Marking Changed Text in Journal Revisions
I recently went on a bit of Twitter rage after reviewing the revision of a 40-page manuscript, where the authors in no way indicated in the manuscript what they had actually changed.
In the ensuing Twitter conversation, some people have asked me for how I normally mark up changed text in revisions. What I do is really low-tech: I simply use a different color for new or importantly changed text.

I find this approach to be very easy to do and less visually jarring than a full change log, while still making abundantly clear what we have updated in a manuscript.
An appropriately low-effort way to do this is to create specific LaTeX markup for changed text, like so (requires the color package to be imported):
\newcommand{\rev}[1]{\textcolor{blue}{#1}}
You can then simply demark your changes and additions while writing:
Our approach outperforms all other approaches by 100%.
\rev{My father says so as well.}
Hence, the world will be changed after this manuscript is accepted.
This has the advantage that you don’t have to cumbersomely remove the markup for the final version — you can simply set the text color for \rev back to black and re-compile.

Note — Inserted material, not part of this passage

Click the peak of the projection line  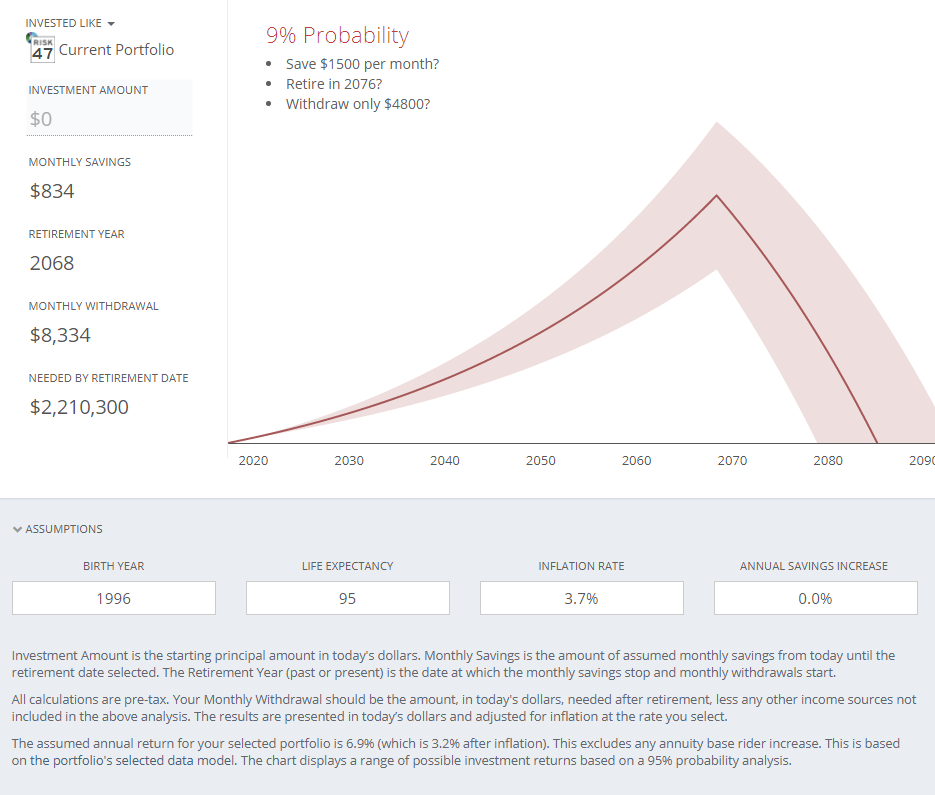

This approach works well for text and text-like content (e.g., table values), but breaks down for figures. For these, I use another custom markup that draws blue lines above and beyond a changed figure (see also the right-hand side of the screenshot above). The markup to generate these frames is a custom environment based on the mdframed and ntheorem packages, and can be used like this:
% in preamble
\usepackage{mdframed}
\usepackage{ntheorem}
\theoremstyle{nonumberplain}
\newmdtheoremenv[%
linecolor=blue,
linewidth=2pt,
rightline=false,
leftline=false]{figrev}{}%
% ...
%% in document
\begin{figrev}
\includegraphics[width=\linewidth]{img/litsearch.pdf}
\end{figrev}
The above code should be fairly self-explanatory and easy to adapt in case you want to change how your markup looks. Sadly, these tags you’ll actually have to manually remove before handing in your final camera-ready version (or you combine it with ifthen, which I don’t want to get into here).